Ele cita a utilização nas redes sociais bolsonaristas do vídeo de um invasor que segura uma bandeira do PT e acena para a câmera de um drone. Segundo o site Metrópoles, o objeto foi furtado de dentro do Congresso.
“Há uma dimensão performativa para ocultar o próprio ataque.”
Até o silêncio e a ambiguidade desempenham um papel na forma como as narrativas se desenrolam dentro das redes bolsonaristas.
O pesquisador diz que o recolhimento e os raros pronunciamentos do ex-presidente após a derrota no segundo turno da última eleição também ganham uma interpretação de seus apoiadores.
“Os psicanalistas têm uma expressão interessante: ‘aquilo que não é dito prolifera nas sombras’. Ou seja, quando você não fala, você dá margem para proliferar o trabalho do inconsciente, para milhões de coisas. Tudo isso serve de elemento para a construção de uma grande narrativa oculta, silenciosa.”
É uma característica semelhante a de um outro movimento que se baseia em teorias conspiratórias — o QAnon nos Estados Unidos.
O perfil anônimo da internet, que serviu para galvanizar uma grande base de apoio para o ex-presidente norte-americano Donald Trump, ficou conhecido por divulgar mensagens cifradas. Chegou a passar um ano e meio sem postagens. Mas seus seguidores especulavam e criavam teorias sobre a natureza desse silêncio.
“Costumam falar que é preciso tomar a red pill [pílula vermelha] para entender o que está acontecendo”, diz Nascimento, em referência ao termo que se popularizou em fóruns de extrema direita e tem origem em Matrix (1999).
No filme das irmãs Lilly e Lana Wachowski, o protagonista Neo tem que escolher entre tomar a pílula azul, que permite seguir em um mundo de ilusões, e a vermelha, para encarar a realidade. O conceito virou uma metáfora para aceitar os preceitos de diversos grupos radicais.
Narrativas coordenadas
Nascimento, que desenvolve há alguns anos um monitoramento do material postado em redes bolsonaristas junto a Letícia Cesarino, da Universidade Federal de Santa Catarina (UFSC) e Paulo de Freitas Castro Fonseca, também da UFBA, afirma que essa “potência narrativa” tem uma dinâmica que não é obra do acaso.
“Existe uma coordenação. E isso é uma coisa que a gente percebe desde 2020, durante a pandemia, quando a gente começou a analisar posts sobre cloroquina no Twitter. E quando a gente conseguiu ter uma visão de rede ampliada, detalhada e complexa do Telegram, aí foi possível entender como essa coordenação funcionava.”
“É tudo muito bem organizado no sentido de promover certas narrativas ou dar o start para determinadas narrativas.”

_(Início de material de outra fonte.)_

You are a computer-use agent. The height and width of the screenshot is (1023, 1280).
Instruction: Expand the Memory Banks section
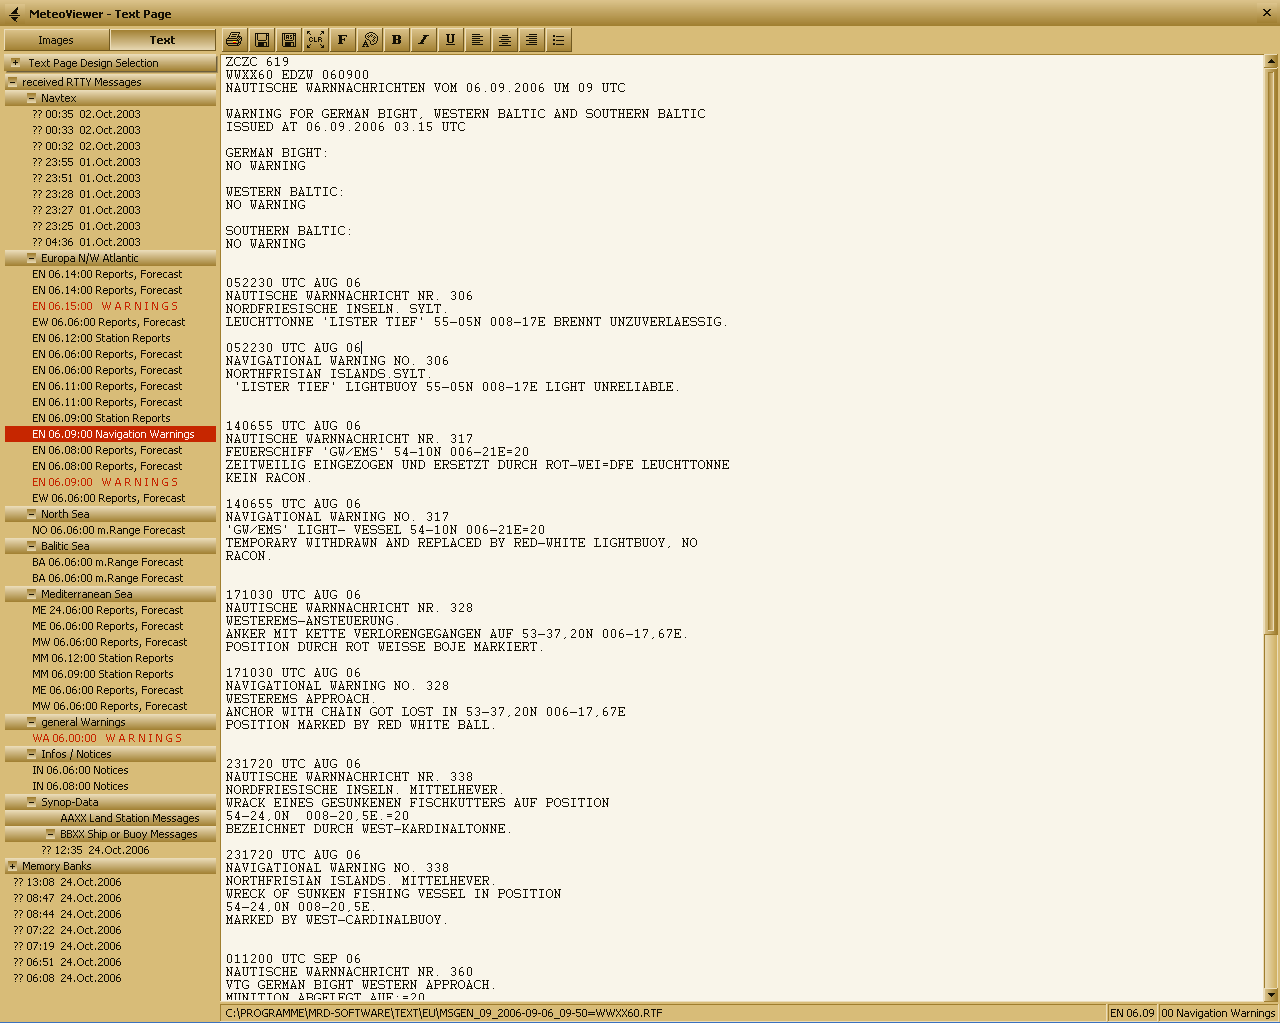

E esse trabalho tem sido facilitado pela automatização de postagens que tem o objetivo de espalhar e ampliar as ideias de um determinado grupo — algo que vem sendo replicado também pelos usuários humanos.
Os pesquisadores estão analisando o que chamam de “botificação” de participantes dessas redes radicalizadas.
Bots são aplicativos programados para executar tarefas de uma maneira que simula uma ação humana. É comum que bots, muitas vezes sob o avatar ou a imagem de um usuário humano, disparem em um determinado horário do dia vídeos e notícias que vão pautar um grupo no Telegram, por exemplo.
“As pessoas de carne e osso, ao interagir com esses perfis botificados, elas de certa forma se modificam. Elas repetem padrões, disseminam conteúdos sem que necessariamente interajam como humanos.”
“Existem pessoas que postam vídeos todos os dias, o dia todo, de diversos canais, com conteúdo que incita a radicalização e a violência. Algumas delas dedicam bastante tempo do seu dia. E vão entrando cada vez mais nessas narrativas”, afirma ele.